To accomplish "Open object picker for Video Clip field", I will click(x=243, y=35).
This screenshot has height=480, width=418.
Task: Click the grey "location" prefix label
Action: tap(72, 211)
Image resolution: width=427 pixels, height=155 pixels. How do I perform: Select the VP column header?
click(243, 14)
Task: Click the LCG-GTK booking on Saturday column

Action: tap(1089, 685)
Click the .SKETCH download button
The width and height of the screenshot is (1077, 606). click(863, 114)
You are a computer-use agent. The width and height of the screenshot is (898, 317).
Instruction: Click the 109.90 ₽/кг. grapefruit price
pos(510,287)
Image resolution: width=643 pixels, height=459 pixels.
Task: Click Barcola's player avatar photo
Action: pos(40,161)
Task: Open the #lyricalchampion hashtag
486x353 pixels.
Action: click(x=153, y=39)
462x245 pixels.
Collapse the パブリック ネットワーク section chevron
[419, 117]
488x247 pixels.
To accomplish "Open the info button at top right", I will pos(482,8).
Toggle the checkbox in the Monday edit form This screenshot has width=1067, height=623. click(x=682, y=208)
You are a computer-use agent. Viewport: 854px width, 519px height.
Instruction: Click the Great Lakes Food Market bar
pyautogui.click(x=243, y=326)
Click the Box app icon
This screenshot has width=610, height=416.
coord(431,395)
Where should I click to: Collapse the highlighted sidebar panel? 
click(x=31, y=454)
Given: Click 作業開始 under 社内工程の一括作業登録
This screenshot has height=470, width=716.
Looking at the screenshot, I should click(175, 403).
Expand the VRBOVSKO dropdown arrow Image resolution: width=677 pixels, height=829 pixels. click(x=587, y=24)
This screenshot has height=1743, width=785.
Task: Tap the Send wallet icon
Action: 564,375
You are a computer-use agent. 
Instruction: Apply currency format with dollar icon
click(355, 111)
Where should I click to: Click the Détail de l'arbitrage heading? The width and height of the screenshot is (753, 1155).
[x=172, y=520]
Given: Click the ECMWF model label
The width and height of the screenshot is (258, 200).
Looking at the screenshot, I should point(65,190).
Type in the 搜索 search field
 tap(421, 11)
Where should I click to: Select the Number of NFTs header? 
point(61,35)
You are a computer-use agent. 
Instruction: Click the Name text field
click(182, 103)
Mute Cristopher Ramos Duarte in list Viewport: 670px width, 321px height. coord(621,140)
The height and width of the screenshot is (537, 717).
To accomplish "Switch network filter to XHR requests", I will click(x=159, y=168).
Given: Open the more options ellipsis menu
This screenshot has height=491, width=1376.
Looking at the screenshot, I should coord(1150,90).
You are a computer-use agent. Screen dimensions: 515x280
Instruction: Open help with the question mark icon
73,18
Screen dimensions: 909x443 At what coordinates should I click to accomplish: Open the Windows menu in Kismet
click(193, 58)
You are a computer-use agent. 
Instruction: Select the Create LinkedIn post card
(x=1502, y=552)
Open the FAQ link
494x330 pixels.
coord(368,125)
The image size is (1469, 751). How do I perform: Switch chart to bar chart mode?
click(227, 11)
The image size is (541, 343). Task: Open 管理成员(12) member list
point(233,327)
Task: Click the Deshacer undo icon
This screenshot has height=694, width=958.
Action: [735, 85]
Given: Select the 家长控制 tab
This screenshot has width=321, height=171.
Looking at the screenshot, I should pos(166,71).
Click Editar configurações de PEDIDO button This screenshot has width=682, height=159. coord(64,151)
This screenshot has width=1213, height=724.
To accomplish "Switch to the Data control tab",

* [WHAT THE TASK ASKS] Every record must be output again with its wording unchanged.

* [SOLUTION TO THIS EXERCISE]
To accomplish "Open object picker for Video Clip field", I will click(x=243, y=35).
This screenshot has height=480, width=418.
Task: Click the grey "location" prefix label
Action: tap(72, 211)
Image resolution: width=427 pixels, height=155 pixels. How do I perform: Select the VP column header?
click(243, 14)
Task: Click the LCG-GTK booking on Saturday column

Action: tap(1089, 685)
Click the .SKETCH download button
The width and height of the screenshot is (1077, 606). click(863, 114)
You are a computer-use agent. The width and height of the screenshot is (898, 317).
Instruction: Click the 109.90 ₽/кг. grapefruit price
pos(510,287)
Image resolution: width=643 pixels, height=459 pixels.
Task: Click Barcola's player avatar photo
Action: pos(40,161)
Task: Open the #lyricalchampion hashtag
486x353 pixels.
Action: click(x=153, y=39)
462x245 pixels.
Collapse the パブリック ネットワーク section chevron
[419, 117]
488x247 pixels.
To accomplish "Open the info button at top right", I will pos(482,8).
Toggle the checkbox in the Monday edit form This screenshot has width=1067, height=623. click(x=682, y=208)
You are a computer-use agent. Viewport: 854px width, 519px height.
Instruction: Click the Great Lakes Food Market bar
pyautogui.click(x=243, y=326)
Click the Box app icon
This screenshot has width=610, height=416.
coord(431,395)
Where should I click to: Collapse the highlighted sidebar panel? 
click(x=31, y=454)
Given: Click 作業開始 under 社内工程の一括作業登録
This screenshot has height=470, width=716.
Looking at the screenshot, I should click(175, 403).
Expand the VRBOVSKO dropdown arrow Image resolution: width=677 pixels, height=829 pixels. click(x=587, y=24)
This screenshot has height=1743, width=785.
Task: Tap the Send wallet icon
Action: 564,375
You are a computer-use agent. 
Instruction: Apply currency format with dollar icon
click(355, 111)
Where should I click to: Click the Détail de l'arbitrage heading? The width and height of the screenshot is (753, 1155).
[x=172, y=520]
Given: Click the ECMWF model label
The width and height of the screenshot is (258, 200).
Looking at the screenshot, I should point(65,190).
Type in the 搜索 search field
 tap(421, 11)
Where should I click to: Select the Number of NFTs header? 
point(61,35)
You are a computer-use agent. 
Instruction: Click the Name text field
click(182, 103)
Mute Cristopher Ramos Duarte in list Viewport: 670px width, 321px height. coord(621,140)
The height and width of the screenshot is (537, 717).
To accomplish "Switch network filter to XHR requests", I will click(x=159, y=168).
Given: Open the more options ellipsis menu
This screenshot has height=491, width=1376.
Looking at the screenshot, I should coord(1150,90).
You are a computer-use agent. Screen dimensions: 515x280
Instruction: Open help with the question mark icon
73,18
Screen dimensions: 909x443 At what coordinates should I click to accomplish: Open the Windows menu in Kismet
click(193, 58)
You are a computer-use agent. 
Instruction: Select the Create LinkedIn post card
(x=1502, y=552)
Open the FAQ link
494x330 pixels.
coord(368,125)
The image size is (1469, 751). How do I perform: Switch chart to bar chart mode?
click(227, 11)
The image size is (541, 343). Task: Open 管理成员(12) member list
point(233,327)
Task: Click the Deshacer undo icon
This screenshot has height=694, width=958.
Action: [735, 85]
Given: Select the 家长控制 tab
This screenshot has width=321, height=171.
Looking at the screenshot, I should pos(166,71).
Click Editar configurações de PEDIDO button This screenshot has width=682, height=159. coord(64,151)
This screenshot has width=1213, height=724.
To accomplish "Switch to the Data control tab",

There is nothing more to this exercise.